From April 2006 to July 2008, of 296 British “major trauma” survivors to be treated in Bastion, 75 had been expected to die because of the gravity of their wounds. Colonel Hodgetts expects the rate of these “unexpected survivors” to be even higher for the more recent period.
“The speed and aggressiveness with which we resuscitate, the tools we use — it’s way beyond what most hospitals are capable of. Get them to our hospital alive. That gives us an opportunity to do what we can do, which is a paradigm so far beyond my NHS experience it is hard to explain.”

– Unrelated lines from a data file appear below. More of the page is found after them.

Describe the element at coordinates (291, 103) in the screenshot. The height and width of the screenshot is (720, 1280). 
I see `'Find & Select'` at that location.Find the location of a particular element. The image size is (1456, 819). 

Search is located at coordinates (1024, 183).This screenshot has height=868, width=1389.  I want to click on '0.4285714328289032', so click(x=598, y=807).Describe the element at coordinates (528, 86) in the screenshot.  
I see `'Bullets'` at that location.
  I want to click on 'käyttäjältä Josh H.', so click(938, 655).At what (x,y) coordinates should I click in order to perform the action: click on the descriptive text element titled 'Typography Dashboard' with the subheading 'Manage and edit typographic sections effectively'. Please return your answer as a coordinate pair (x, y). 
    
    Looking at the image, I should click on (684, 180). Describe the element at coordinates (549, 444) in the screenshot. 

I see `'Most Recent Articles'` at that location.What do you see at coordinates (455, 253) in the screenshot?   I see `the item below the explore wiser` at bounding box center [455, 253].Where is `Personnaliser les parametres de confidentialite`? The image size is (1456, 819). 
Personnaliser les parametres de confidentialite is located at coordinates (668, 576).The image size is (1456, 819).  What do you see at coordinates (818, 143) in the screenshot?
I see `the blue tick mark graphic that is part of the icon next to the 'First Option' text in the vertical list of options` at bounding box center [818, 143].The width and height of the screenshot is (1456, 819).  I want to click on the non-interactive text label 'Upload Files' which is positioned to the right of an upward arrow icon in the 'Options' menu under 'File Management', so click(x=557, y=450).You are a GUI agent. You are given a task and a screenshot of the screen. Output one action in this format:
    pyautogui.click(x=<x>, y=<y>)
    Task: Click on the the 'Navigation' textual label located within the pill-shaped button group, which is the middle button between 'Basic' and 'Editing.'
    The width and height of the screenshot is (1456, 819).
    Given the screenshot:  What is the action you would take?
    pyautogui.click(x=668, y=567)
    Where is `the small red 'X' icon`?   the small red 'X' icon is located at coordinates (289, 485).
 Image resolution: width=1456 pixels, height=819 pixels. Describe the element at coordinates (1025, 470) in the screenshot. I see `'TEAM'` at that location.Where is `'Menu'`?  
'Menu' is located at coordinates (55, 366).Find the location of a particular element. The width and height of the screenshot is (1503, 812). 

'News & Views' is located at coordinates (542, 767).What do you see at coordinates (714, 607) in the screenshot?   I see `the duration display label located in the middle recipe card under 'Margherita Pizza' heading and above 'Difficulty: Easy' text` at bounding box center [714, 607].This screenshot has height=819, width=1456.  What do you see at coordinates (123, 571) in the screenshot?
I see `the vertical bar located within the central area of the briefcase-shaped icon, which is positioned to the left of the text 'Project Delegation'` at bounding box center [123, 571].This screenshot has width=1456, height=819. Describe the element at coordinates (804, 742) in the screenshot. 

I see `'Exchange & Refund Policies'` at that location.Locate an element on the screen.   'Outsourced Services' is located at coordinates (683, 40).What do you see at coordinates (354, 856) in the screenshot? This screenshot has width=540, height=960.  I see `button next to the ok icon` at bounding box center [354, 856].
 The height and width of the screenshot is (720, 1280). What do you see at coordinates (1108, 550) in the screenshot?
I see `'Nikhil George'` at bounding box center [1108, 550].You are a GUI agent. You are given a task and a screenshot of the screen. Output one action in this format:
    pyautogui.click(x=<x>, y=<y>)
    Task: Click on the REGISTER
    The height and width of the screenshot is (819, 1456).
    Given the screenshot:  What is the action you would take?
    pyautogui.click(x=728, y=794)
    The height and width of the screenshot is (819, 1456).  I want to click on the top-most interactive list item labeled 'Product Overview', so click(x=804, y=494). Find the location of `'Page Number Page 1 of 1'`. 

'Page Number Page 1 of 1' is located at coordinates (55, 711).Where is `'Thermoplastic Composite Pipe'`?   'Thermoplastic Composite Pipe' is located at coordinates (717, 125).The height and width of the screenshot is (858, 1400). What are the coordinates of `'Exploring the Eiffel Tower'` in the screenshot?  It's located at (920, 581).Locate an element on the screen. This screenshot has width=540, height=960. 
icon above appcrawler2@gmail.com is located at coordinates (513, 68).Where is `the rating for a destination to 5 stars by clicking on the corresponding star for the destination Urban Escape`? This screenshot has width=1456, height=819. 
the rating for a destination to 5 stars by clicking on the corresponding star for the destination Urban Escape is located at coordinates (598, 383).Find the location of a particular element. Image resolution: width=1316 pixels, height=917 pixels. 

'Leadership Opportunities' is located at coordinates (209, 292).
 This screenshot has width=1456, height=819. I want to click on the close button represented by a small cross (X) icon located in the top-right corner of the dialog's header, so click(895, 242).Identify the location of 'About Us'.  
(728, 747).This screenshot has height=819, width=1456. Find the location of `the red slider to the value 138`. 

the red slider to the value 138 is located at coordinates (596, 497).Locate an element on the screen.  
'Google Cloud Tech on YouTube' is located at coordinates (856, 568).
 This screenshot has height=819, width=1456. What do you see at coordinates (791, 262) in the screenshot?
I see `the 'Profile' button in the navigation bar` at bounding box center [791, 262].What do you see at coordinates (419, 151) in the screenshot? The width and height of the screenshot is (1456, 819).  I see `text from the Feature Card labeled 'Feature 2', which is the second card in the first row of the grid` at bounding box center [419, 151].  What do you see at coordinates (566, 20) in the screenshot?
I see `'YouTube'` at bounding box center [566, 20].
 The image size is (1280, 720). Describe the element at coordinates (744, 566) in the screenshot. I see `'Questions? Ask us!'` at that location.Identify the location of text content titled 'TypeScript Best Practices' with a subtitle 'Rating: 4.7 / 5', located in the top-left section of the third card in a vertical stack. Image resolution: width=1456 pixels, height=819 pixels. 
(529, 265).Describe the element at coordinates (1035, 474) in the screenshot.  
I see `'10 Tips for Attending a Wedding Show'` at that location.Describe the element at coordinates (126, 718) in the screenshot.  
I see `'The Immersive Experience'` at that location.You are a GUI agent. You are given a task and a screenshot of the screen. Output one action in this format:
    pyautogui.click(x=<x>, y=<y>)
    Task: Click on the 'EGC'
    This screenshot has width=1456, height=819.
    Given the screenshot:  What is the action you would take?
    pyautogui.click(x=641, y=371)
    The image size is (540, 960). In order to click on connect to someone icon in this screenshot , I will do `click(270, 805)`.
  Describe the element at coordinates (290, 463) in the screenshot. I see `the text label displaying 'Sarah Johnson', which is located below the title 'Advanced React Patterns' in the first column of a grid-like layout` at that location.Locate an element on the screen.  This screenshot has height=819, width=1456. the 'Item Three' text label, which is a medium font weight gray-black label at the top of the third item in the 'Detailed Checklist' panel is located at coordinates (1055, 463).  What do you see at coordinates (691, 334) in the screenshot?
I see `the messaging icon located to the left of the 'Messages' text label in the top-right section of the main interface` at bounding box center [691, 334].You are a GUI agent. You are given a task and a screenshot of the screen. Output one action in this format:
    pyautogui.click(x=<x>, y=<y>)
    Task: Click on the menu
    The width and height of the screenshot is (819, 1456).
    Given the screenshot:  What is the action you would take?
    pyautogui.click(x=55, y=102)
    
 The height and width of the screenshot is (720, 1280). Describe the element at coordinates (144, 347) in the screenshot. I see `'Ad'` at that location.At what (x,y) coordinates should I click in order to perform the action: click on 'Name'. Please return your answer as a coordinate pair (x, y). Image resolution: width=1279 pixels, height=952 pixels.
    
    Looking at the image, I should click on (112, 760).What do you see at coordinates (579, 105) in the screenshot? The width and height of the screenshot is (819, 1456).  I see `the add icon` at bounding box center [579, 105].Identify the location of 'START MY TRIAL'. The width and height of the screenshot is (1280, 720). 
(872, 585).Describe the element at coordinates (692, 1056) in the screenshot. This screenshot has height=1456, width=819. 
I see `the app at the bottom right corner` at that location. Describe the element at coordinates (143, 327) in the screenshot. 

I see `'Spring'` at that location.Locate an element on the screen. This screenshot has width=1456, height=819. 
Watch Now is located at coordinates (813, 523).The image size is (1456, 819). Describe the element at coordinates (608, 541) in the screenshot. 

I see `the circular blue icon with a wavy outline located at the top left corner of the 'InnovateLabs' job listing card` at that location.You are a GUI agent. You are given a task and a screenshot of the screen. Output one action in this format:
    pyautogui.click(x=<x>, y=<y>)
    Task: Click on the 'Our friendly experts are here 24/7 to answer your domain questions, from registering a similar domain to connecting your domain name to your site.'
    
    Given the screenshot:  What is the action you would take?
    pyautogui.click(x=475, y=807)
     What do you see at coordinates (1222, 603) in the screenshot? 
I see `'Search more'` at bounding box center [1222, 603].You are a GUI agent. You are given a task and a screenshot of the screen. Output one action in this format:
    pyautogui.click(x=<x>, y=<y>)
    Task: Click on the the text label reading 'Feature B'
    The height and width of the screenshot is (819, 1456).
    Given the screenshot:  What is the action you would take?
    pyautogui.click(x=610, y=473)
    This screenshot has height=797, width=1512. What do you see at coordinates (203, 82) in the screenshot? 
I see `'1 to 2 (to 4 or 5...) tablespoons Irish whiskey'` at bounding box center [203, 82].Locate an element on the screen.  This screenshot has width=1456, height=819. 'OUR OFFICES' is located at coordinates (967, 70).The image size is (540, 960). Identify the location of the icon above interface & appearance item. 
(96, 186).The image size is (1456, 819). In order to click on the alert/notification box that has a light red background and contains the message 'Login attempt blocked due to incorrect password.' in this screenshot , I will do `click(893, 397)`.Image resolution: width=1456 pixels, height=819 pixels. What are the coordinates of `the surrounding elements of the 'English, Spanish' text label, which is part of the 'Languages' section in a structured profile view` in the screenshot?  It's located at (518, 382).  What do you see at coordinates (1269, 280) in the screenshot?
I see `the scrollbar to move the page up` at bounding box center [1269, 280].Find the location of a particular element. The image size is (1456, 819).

He paused on his speedy rounds of the hospital to fill out a form for the double amputee, ticking the box marked “VSI” (very seriously injured); the category that will allow the soldier’s family, who were imminently to receive the knock on the door telling them of their man’s fate, immediate transport to Birmingham to meet him off the aircraft.
“Different things affect different people,” he said afterwards. “Some of my younger medics have never seen anything like this before. Some are affected by what they see, others by what a wounded soldier may say. Myself, it’s probably ‘Rose Cottage’ — the morgue. There’s often something quite horrific about the injuries there: individuals arriving in multiple bags. Not good to deal with. I have seen over 60 bodies there this time.”
The next casualty to arrive did not survive. Weighing barely 13lb (6kg), a tiny Afghan girl a few months old, very sick — possibly with meningitis — she arrived on a Chinook, having been discovered by US troops. A team laboured for half an hour to save her, but to no avail.
“I think there is nothing more we can do,” one of the Danes finally said, above the frantic labouring of the child’s chest. “I propose we stop treatment. Is there anyone who disagrees?”
None did. Treatment stopped. The little girl died, then and there, on the table of Resus Bay 3.
For an awful second I thought I might choke; an unforgivable act of weakness in front of the calm resolve of the young medics.
“Don’t think we are immune from all this,” said one as I walked away, as humbled as I can recall.